The Developing Brain—Relevance to Pediatric Neurotechnology

Abstract Neurostimulation protocols to measure or modulate regional brain excitability are rapidly emerging as research and clinical tools with utility across ages. Clinicians and investigators, in the pediatric neurosciences in particular, are poised to apply these technologies in the near future in a range of neuro- and psychopathologies (Frye et al., 2006; Ziemann et al., 2008; Rajapakse and Kirton, 2013; Palm et al., 2016; Hameed et al., 2017) As often underscored by child neurologists, the developing brain is a unique physiological entity, and not merely a small adult brain.

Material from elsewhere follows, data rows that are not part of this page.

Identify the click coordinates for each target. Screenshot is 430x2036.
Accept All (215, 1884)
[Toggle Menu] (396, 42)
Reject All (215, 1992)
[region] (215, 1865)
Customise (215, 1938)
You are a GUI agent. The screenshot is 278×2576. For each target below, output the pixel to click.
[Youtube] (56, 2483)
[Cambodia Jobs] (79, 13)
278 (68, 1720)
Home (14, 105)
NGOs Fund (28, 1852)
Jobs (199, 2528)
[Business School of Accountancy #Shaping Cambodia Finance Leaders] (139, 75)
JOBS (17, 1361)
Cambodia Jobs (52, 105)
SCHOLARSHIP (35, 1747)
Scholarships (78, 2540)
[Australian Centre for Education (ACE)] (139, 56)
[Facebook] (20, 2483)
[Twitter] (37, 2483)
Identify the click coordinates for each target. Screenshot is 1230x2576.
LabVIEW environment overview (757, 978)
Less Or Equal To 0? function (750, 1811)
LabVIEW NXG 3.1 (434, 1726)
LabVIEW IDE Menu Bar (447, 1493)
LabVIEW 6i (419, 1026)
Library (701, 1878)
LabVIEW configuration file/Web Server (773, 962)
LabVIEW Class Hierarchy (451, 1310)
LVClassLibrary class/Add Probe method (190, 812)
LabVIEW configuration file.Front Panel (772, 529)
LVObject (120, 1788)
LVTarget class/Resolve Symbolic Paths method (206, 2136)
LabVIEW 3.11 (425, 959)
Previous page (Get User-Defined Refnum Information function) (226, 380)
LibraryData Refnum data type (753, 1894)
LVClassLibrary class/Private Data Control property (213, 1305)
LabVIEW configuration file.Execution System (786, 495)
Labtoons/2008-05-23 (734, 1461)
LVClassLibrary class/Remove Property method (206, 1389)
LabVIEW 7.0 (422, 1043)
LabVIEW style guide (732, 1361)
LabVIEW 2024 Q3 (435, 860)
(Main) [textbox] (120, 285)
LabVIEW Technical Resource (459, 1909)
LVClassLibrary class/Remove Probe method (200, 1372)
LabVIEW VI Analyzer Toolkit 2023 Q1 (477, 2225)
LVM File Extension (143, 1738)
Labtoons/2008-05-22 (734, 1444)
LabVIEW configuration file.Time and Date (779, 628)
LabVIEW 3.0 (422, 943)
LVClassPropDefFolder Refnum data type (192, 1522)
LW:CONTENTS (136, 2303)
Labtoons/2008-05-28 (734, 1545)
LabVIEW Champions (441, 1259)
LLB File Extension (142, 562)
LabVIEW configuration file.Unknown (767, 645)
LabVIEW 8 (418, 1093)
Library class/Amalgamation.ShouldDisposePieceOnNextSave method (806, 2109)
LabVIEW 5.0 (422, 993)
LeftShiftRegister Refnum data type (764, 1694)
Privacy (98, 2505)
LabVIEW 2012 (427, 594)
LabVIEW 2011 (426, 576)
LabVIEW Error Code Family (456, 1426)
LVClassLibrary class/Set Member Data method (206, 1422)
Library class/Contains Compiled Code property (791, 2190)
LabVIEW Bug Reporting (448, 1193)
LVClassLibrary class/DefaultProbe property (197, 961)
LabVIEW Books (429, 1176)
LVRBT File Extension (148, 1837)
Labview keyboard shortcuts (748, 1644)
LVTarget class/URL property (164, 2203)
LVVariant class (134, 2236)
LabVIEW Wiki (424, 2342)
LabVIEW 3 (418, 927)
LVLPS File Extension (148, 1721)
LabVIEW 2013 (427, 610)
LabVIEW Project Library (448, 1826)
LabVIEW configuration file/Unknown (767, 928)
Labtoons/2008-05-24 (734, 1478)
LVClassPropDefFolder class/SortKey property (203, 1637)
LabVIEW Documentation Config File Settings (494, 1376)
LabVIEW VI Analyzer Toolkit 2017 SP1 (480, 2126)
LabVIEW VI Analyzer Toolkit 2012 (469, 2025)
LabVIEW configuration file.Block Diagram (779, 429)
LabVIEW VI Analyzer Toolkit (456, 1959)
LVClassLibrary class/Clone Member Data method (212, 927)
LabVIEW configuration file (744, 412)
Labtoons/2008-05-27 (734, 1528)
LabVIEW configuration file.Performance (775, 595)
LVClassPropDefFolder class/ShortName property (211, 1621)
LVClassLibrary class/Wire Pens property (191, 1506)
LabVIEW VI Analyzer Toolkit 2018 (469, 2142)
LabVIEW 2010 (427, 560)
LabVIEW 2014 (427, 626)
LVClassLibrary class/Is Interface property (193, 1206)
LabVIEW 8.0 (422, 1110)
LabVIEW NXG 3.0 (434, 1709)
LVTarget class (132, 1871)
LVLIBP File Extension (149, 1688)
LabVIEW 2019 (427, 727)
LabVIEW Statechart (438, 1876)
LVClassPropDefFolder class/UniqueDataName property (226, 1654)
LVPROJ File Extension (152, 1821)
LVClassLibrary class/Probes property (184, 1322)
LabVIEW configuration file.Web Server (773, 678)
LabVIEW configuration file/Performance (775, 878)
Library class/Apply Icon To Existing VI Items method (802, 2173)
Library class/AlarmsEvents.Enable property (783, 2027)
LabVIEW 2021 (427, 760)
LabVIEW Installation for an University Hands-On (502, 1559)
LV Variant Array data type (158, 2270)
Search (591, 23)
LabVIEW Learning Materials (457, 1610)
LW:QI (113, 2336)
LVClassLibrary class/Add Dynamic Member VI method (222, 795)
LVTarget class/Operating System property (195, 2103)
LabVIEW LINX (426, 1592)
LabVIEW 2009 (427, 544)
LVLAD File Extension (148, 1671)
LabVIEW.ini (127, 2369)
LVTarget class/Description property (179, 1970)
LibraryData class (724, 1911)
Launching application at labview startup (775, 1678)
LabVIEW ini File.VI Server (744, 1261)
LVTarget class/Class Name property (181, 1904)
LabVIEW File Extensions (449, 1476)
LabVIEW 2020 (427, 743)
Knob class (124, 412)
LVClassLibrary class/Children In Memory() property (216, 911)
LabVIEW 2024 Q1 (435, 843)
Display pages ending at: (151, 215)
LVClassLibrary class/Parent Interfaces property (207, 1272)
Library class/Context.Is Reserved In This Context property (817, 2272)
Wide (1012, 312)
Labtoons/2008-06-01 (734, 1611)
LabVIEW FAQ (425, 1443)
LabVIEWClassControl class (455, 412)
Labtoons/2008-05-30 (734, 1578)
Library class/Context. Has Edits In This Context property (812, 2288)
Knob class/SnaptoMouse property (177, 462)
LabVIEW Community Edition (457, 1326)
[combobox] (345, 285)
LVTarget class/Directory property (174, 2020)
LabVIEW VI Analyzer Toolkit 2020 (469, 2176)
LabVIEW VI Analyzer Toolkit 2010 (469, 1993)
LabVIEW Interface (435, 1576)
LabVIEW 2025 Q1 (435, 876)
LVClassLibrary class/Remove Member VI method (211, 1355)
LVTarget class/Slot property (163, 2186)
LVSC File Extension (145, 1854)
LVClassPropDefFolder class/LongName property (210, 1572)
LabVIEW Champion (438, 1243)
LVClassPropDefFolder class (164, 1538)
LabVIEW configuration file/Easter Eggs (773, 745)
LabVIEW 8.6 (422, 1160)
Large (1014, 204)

Important developmental trajectories of neurogenesis, synaptogenesis, myelination, and other components of brain growth are accompanied, at the molecular level, by developmental changes in γ-aminobutyric acid–mediated inhibition, glutamate-mediated excitation, and use-dependent synaptic plasticity. (An et al., 2012; Cao and Harris, 2012; Guerriero et al., 2015; Rakhade and Jensen, 2009; Sanchez and Jensen, 2001; Mix et al., 2015; Eyre, 2003; Tau and Peterson, 2010) Insights into these trajectories are largely derived from preclinical in vitro and ex vivo experiments as described below. As the therapeutic effects of noninvasive brain stimulation rely on these cellular and molecular mechanisms of excitability and plasticity, the design of effective pediatric brain stimulation protocols requires careful consideration of the maturational patterns of these basic neurophysiological mechanisms.